TEXTE EXTRAIT »
Dans l’entretien à El Watan, Yazid Aguedal, DG d’IT Synergy et consultant de plusieurs multinationales et de sociétés algériennes, évoque l’utilisation de l’intelligence artificielle (IA) dans le monde et en Algérie. Pour lui, «comme pour toutes les technologies qui sont offertes, personne n’a besoin d’autorisation ou de permission pour l’utiliser».
- Plus de 1100 personnalités ont demandé, fin mars, un moratoire sur la recherche en intelligence artificielle (IA). Elles disent craindre «des risques majeurs pour l’humanité». Les autorités italiennes ont décidé dans un premier temps de bloquer le robot conversationnel ChatGPT, accusé de ne pas respecter la législation sur les données personnelles et de ne pas avoir de système pour vérifier l’âge des usagers mineurs. Que pensez-vous de la polémique suscitée par cet appel ?

CONSIGNES À SUIVRE »
1. Recopiez le passage de l'extrait sur l'intelligence artificielle, de « - Plus de 1100 » à « cet appel ? ».
2. Selon l'extrait sur l'intelligence artificielle, de quoi les autorités italiennes accusaient-elles ChatGPT ?
Les entrées qui suivent ne sont pas nécessaires.

EXTRAIT DE DONNÉES »
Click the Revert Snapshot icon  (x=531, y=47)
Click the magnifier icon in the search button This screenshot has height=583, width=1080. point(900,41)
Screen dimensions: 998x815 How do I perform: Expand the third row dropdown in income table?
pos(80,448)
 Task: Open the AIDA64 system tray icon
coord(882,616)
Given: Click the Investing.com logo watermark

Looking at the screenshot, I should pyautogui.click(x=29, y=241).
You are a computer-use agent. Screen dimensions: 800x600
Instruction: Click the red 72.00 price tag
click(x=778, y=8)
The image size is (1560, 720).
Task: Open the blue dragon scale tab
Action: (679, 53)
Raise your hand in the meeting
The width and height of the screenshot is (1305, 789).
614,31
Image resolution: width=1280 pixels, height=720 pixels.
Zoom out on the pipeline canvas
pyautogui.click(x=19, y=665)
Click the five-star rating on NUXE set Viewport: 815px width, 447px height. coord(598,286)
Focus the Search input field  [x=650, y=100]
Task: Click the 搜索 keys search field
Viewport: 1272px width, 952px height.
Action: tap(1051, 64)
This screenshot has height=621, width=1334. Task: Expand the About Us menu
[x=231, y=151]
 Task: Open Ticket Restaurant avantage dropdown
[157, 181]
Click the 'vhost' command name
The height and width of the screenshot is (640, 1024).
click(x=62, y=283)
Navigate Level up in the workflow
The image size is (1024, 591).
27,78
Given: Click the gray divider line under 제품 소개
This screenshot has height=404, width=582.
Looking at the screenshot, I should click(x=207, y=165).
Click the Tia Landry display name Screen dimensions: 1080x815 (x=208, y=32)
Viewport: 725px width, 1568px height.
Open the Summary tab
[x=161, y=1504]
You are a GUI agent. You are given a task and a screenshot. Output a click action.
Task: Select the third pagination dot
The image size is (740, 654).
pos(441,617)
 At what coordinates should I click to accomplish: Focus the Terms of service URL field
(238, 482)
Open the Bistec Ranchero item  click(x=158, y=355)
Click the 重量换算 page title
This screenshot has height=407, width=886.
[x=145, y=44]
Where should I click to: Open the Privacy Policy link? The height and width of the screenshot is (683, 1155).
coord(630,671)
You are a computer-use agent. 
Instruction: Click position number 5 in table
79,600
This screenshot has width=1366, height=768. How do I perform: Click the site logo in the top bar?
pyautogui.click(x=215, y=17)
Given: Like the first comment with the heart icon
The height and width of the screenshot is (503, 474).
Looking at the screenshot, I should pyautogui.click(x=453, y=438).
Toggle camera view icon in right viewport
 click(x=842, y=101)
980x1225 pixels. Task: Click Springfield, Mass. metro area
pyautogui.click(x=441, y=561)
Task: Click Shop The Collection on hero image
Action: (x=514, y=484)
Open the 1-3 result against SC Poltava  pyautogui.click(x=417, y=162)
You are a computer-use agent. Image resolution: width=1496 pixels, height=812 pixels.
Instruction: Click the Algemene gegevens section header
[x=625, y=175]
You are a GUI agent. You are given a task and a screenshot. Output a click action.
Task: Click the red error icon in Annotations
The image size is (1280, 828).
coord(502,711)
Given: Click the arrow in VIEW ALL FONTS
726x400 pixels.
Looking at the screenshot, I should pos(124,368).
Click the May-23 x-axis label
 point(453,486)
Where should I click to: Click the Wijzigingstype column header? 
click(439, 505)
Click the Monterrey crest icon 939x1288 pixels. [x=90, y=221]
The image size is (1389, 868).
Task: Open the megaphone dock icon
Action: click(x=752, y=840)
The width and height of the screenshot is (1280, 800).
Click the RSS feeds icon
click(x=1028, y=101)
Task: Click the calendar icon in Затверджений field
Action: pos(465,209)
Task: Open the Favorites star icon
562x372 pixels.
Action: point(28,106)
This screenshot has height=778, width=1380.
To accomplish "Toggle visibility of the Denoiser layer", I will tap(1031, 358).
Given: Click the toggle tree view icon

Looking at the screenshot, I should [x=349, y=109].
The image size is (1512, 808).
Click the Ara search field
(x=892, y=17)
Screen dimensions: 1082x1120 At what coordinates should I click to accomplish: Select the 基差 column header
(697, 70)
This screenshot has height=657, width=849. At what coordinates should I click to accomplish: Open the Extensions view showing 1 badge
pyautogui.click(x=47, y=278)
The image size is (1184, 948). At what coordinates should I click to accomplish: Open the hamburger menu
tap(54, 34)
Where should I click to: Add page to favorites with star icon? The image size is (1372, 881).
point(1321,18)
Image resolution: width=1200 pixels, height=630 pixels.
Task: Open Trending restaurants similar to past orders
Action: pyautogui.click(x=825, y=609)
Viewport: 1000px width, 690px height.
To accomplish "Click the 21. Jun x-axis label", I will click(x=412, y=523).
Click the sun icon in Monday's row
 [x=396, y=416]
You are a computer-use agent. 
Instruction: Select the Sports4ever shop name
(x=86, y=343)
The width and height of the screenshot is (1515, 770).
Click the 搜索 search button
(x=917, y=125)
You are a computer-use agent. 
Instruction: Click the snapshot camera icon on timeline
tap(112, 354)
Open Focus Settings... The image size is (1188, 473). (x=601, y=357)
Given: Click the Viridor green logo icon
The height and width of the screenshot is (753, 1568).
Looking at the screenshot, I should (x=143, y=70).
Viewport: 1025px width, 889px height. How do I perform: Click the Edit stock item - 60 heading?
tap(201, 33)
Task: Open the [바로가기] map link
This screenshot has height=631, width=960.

RÉPONSES DANS L'ORDRE »
1.
- Plus de 1100 personnalités ont demandé, fin mars, un moratoire sur la recherche en intelligence artificielle (IA). Elles disent craindre «des risques majeurs pour l’humanité». Les autorités italiennes ont décidé dans un premier temps de bloquer le robot conversationnel ChatGPT, accusé de ne pas respecter la législation sur les données personnelles et de ne pas avoir de système pour vérifier l’âge des usagers mineurs. Que pensez-vous de la polémique suscitée par cet appel ?

2. De ne pas respecter la législation sur les données personnelles et de ne pas avoir de système pour vérifier l'âge des usagers mineurs.